However, the prosecution conceded that although police searched Tanner’s home and seized the clothes she was wearing on the night of the crime, they found no blood or any other evidence linking Tanner to the crime. Similarly, police had searched Cady’s car and taken his clothing for testing with negative results.

Megan Clement, a DNA analyst from a private testing company who conducted the DNA testing for the prosecution, testified that DNA found on Watson’s shirt was either Watson’s or another unidentified female. Neither Tanner’s nor Cady’s DNA was found on Watson’s clothing. DNA testing performed on blood found by the knife excluded Tanner and Cady as well.

Although Clement did not perform the blood-typing tests that were conducted on the blood found in the bar sink, she testified that Tanner had the same blood type—Type B—with the same protein markers (2+1+) as was found in the sink. She said that about four percent of black people had that same blood type and protein markers. She further told that jury that black people comprised 26 percent of the U.S. population of 280 million people, and four percent of 26 percent meant that “possibly millions” of people had Type B with those markers.

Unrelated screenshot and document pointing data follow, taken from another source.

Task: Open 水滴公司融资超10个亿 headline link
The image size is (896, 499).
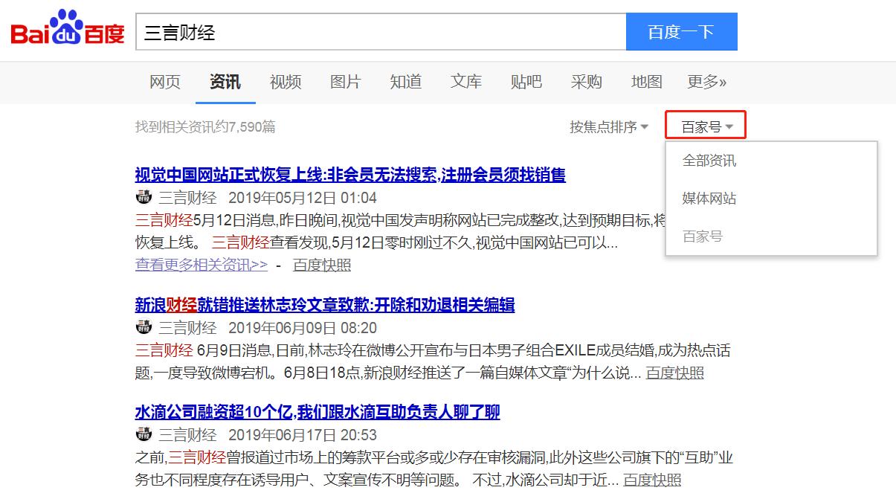Action: click(x=318, y=412)
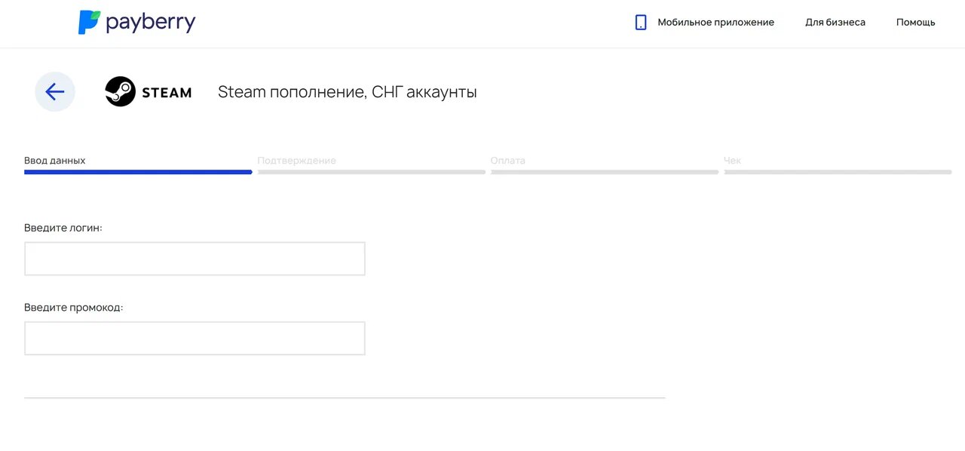Click the mobile phone icon in header
The height and width of the screenshot is (451, 965).
641,23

A Michigan crime lab analyst testified that she performed serological blood typing of the sample of blood from the sink (which was too minute to be tested for DNA). She said that she excluded Cady and Watson because they had different blood types, but that the blood type was the same as Tanner’s. Tanner’s defense lawyer did not cross-examine the analyst about the number of people with that same blood type.

Detective Walters testified that Tanner had admitted that the knife found at the bar was hers, although recorded portions of interview showed that she denied it was hers.

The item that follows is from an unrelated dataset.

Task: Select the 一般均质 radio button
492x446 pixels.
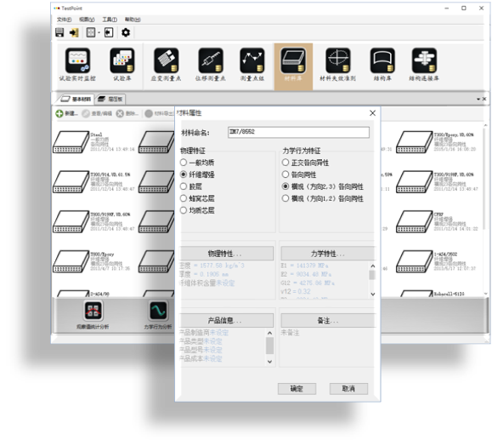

The defense called a friend of Watson’s who testified that some time prior to the crime, Watson had found a fixed-blade knife and said she was going to keep it in her purse. Although the purse had been found open next to the knife behind the bar, the witness was unable to say whether that was the specific knife that Watson had found.

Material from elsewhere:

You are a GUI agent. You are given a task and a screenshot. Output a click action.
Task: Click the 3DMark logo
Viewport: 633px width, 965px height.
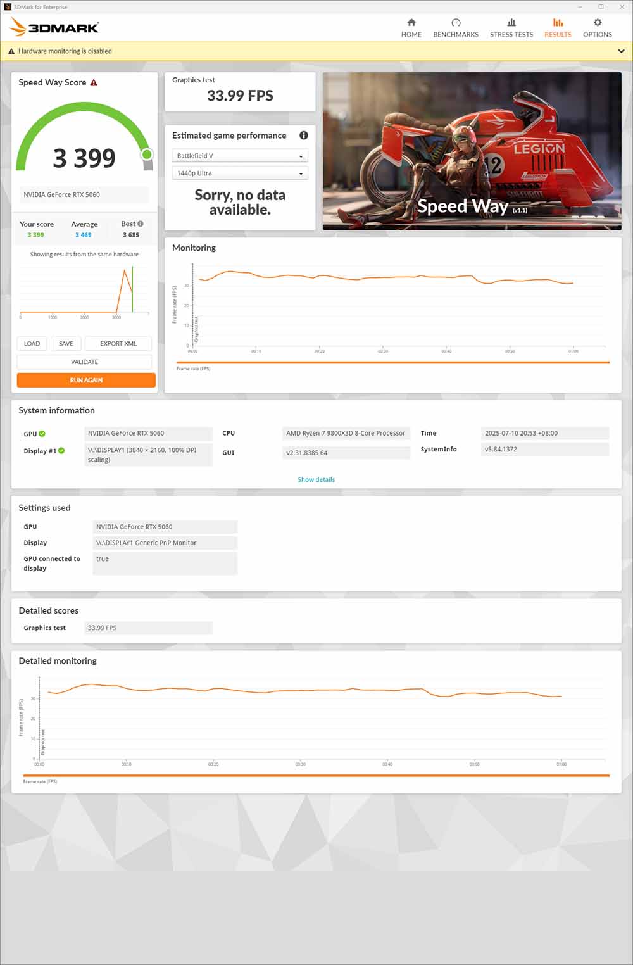(x=55, y=27)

Tanner’s mother testified and said she woke up around 3 a.m. to go to the bathroom and saw Cady and Tanner in the house. Neither, she said, had any blood on them.

Two witnesses testified that they drove by Barney’s—one at 1:15 a.m. and another at 2:45 a.m.—and saw a light-colored truck parked in the bar’s parking lot.

An employee of Green’s Tavern confirmed that Cady came to the bar on the night Watson was murdered and cashed a check. The employee said Cady was by himself.

Tanner testified that Cady came by and they went out to buy crack. They then returned to her home where they smoked it. She said Cady then left to cash a check and returned with more crack, which they smoked. She said Cady left around 3 a.m.

Tanner denied going with Cady to Barney’s, said she couldn’t recall ever going to Barney’s, and denied killing Watson. She told the jury the knife found at the bar was not hers.

At the close of the evidence, Tanner’s attorney asked the judge to acquit Tanner because of insufficient evidence. The judge denied the motion.

On November 22, 2000, the jury acquitted Tanner of first-degree premeditated murder, but convicted her of first-degree felony murder, second-degree murder, and armed robbery. Prior to sentencing, the judge entered an order of acquittal on the charges of second-degree murder and armed robbery. Tanner was sentenced on the charge of first-degree felony murder to life in prison without parole.

In 2003, the Michigan Court of Appeals reversed her conviction, ruling that the judge should have allowed the defense funding to retain a forensic expert. The court also ruled that the trial judge should have acquitted Tanner on the charge of first-degree felony murder, noting that there was insufficient evidence that Cady had committed the crime. The jurors, the appeals court said, never specified whether Tanner was convicted of the felony murder charge as an aider and abettor or as the principal killer.

Months later, however, the Michigan Supreme Court vacated that ruling and reinstated Tanner’s convictions.

In 2004, Tanner, acting without a lawyer, filed a federal petition for a writ of habeas corpus. In 2005, the petition was denied. Tanner, still without a lawyer, then missed the deadline for filing an appeal because prison authorities denied her access to the prison library to pick up legal papers needed to file her notice of appeal. Her appeal was dismissed.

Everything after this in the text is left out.